Annette Frier: "Ich bin ein Dinosaurier"

Für Fernsehstar Annette Frier sind die sozialen Medien nichts und sie warnt vor der Macht, die Facebook & Co. haben können.

Annette Frier (39) kann mit Facebook nichts anfangen.

Die TV-Schauspielerin ('Danni Lowinski') ist heute Abend im Film 'Nichts mehr wie vorher' zu sehen, der an den Fall der ermordeten Lena (†11) aus Emden aus dem Jahr 2012 angelehnt ist. Frier spielt darin die Mutter des vermeintlichen Vergewaltigers, der von Jonas Nay (23, 'König von Deutschland') verkörpert wird. In dem Streifen wird über soziale Netzwerke eine Hetzkampagne gegen den vermeintlichen Täter forciert und organisiert.

Harter Tobak, der auch die Schauspielerin beim Dreh nicht kalt gelassen hat. So warnte sie vor der Macht, die das Internet haben kann. "Die sogenannten sozialen Medien können zu unglaublichen Beschleunigern mutieren, durch die Gehässigkeiten, Verleumdungen und Gemeinheiten auf anonyme Weise verbreitet werden", so der TV-Star im Gespräch mit 'Express.de'. Sie selbst sei nicht bei Facebook angemeldet, transparent fühle sie sich durch ihren Job genug und sie kritisierte die virtuelle Welt gegenüber der Publikation scharf. "Ich bin ein Dinosaurier. Das Abspulen von Statussymbolen als Massenmail hat mit Gefühlen oder Freundschaften nichts zu tun. Ich kann Menschen, die nur noch virtuell stattfinden, kaum aushalten", so Frier.

Die Schauspielerin ist Mutter von fünfjährigen Zwillingen, die sie selbst auf dem Spielplatz wie eine Löwenmama verteidigt.

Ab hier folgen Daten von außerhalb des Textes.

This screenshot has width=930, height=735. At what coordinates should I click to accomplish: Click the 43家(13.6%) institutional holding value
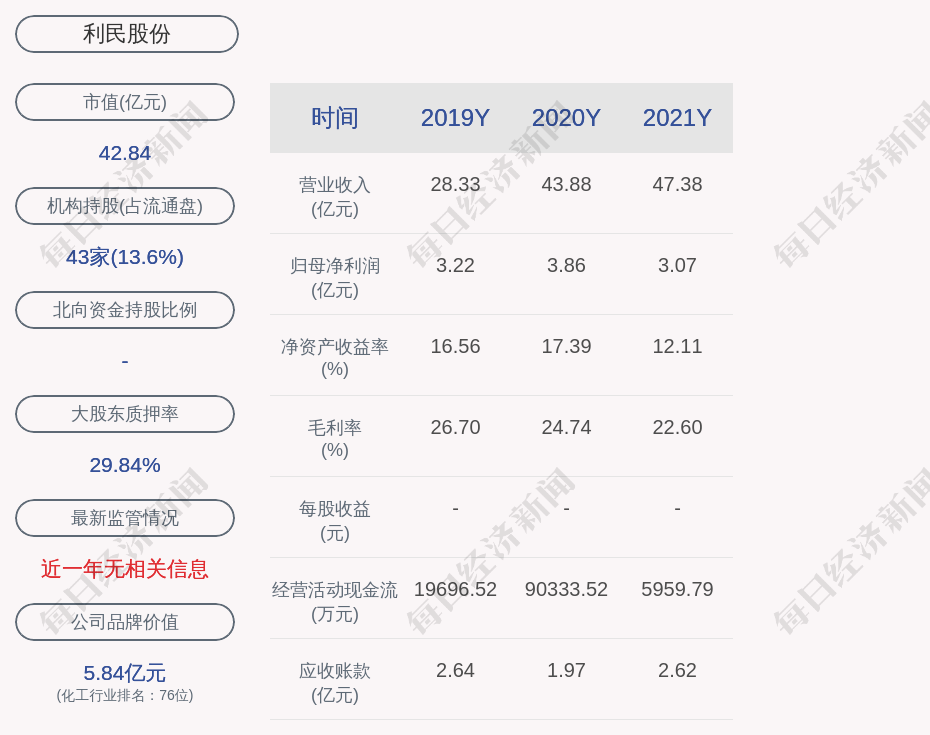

Das verriet sie gegenüber 'RP Online': "Ich reagiere instinktiv und stelle mich vor sie. Ich nehme immer eine Verteidigungshaltung ein - ganz egal, ob mein Kind mit der Schippe schlägt oder von einem anderen geschlagen wird."

'Nichts mehr wie vorher' mit Annette Frier in der Hauptrolle kann man heute Abend um 20.15 Uhr auf Sat.1 sehen.